But through good or bad times, business success for engineering firms remains the same: optimising resource = increased profitability. While the maths may be simple delivering the optimisation can prove more challenging.

Resource management (RM) is emerging as the solution to solving this equation. It effectively provides a framework within which engineering firms can easily and effectively plan, implement and deploy their people skills.

What is resource management?
In my experience, only around 20 percent of engineering firms actually recognise and use RM as a high-value, stand-alone discipline in its own right – which is surprising given that the management of resources is, by definition, engineering firms’ raison d’etre.

And a surprising 75% of companies surveyed by The Aberdeen Group admitted to having no overview of their resource situation more than one month ahead. In engineering firms, planning resources at least six months in advance enables you to get the most out of their employees and improve the bottom line.

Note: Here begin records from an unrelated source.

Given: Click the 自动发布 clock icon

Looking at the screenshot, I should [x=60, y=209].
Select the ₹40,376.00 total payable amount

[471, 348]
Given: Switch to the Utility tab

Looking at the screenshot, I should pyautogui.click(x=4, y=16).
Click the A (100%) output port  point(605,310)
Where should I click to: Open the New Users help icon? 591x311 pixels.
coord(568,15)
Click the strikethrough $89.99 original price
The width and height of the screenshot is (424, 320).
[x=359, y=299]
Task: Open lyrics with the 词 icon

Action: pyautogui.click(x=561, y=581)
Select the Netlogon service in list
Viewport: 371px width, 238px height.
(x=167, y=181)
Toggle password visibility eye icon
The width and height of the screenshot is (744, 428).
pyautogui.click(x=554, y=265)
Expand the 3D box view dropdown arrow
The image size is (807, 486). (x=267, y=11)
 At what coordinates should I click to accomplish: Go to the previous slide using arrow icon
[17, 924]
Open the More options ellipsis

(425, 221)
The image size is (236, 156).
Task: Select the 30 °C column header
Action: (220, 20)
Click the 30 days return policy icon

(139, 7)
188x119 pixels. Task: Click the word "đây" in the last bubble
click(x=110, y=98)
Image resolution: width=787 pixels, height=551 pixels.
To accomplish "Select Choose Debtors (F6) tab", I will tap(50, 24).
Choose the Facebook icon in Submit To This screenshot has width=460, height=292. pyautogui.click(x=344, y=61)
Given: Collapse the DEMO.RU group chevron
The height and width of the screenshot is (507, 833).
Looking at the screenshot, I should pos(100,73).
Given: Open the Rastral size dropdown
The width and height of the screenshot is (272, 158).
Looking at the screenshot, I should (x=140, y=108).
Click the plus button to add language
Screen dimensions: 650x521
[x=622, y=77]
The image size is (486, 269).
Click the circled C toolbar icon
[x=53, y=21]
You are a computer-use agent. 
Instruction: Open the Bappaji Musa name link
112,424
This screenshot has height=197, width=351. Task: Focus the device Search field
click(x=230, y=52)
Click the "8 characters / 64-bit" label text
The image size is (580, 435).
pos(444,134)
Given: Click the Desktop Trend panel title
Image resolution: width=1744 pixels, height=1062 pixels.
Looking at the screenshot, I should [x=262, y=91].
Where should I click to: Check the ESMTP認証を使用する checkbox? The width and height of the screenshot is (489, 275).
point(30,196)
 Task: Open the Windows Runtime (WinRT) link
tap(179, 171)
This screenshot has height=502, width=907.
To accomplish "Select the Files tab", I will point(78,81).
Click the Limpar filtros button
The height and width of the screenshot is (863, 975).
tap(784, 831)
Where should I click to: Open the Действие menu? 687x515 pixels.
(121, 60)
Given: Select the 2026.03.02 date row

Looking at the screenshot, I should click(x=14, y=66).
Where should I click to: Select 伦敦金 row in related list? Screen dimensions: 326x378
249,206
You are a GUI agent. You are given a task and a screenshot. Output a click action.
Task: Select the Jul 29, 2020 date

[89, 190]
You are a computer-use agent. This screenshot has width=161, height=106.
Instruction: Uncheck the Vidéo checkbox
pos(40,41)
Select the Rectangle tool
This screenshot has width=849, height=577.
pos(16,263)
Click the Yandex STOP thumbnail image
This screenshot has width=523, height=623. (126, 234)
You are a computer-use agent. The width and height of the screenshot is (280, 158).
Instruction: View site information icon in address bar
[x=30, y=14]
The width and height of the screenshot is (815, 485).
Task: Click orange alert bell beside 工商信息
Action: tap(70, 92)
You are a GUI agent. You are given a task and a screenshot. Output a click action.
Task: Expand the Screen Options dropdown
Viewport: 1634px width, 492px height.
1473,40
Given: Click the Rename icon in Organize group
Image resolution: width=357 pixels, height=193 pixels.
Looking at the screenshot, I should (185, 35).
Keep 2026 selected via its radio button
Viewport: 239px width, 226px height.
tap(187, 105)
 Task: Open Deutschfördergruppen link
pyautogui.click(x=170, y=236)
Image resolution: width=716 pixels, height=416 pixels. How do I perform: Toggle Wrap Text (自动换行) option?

Resource management – key best practices
So what are the ‘key best practices’ that engineering firms should be aware of, and adopt, in order to increase people utilisation and attain higher profitability?

1. Recognise that ‘busy’ doesn’t necessarily mean billable
There is a very big difference between staff being busy and being billable. Look around your organisation and you will probably see people who seem to be busy, yet their utilisation rates – and therefore their billable hours - are at an unsatisfactorily low level. You may also experience a complete disparity across the resource pool, with some people overloaded, while others remain under-utilised.

2. Don’t base projects on ‘guesstimates’.
All too often, engineering firms do not align project estimation, execution and existing capacity. Making ‘guesstimates’ on projects is often the key driver in resource under- or over-utilisation.

Under-estimate and you will be scrambling to find additional resources. If you are in danger of missing a deadline on a project, because resource management has not been at the top of the agenda, you can either recruit additional staff or hire external subcontractors.
Either way, the impact on project costs and profitability can be significant. The lesson? Short-term resource management and planning, combined with a narrow siloed view, can seriously impact the bottom line. By integrating your sales pipeline system with RM you can achieve a better understanding of resource impacts, both short- and long-term.

3. Avoid different versions of the truth
Having a uniform RM system that spans all departments and all resources will help ensure consolidation of all account and project information. And, more importantly, it will provide you with a single and accurate version of the ‘truth’.

4. Regard resource management as the ultimate in business intelligence
Managers should have a dashboard that they look at every day when they log into the system, displaying KPIs such as utilisation, billability, project resource load 3/6/12 months out, and subcontractors’ usage.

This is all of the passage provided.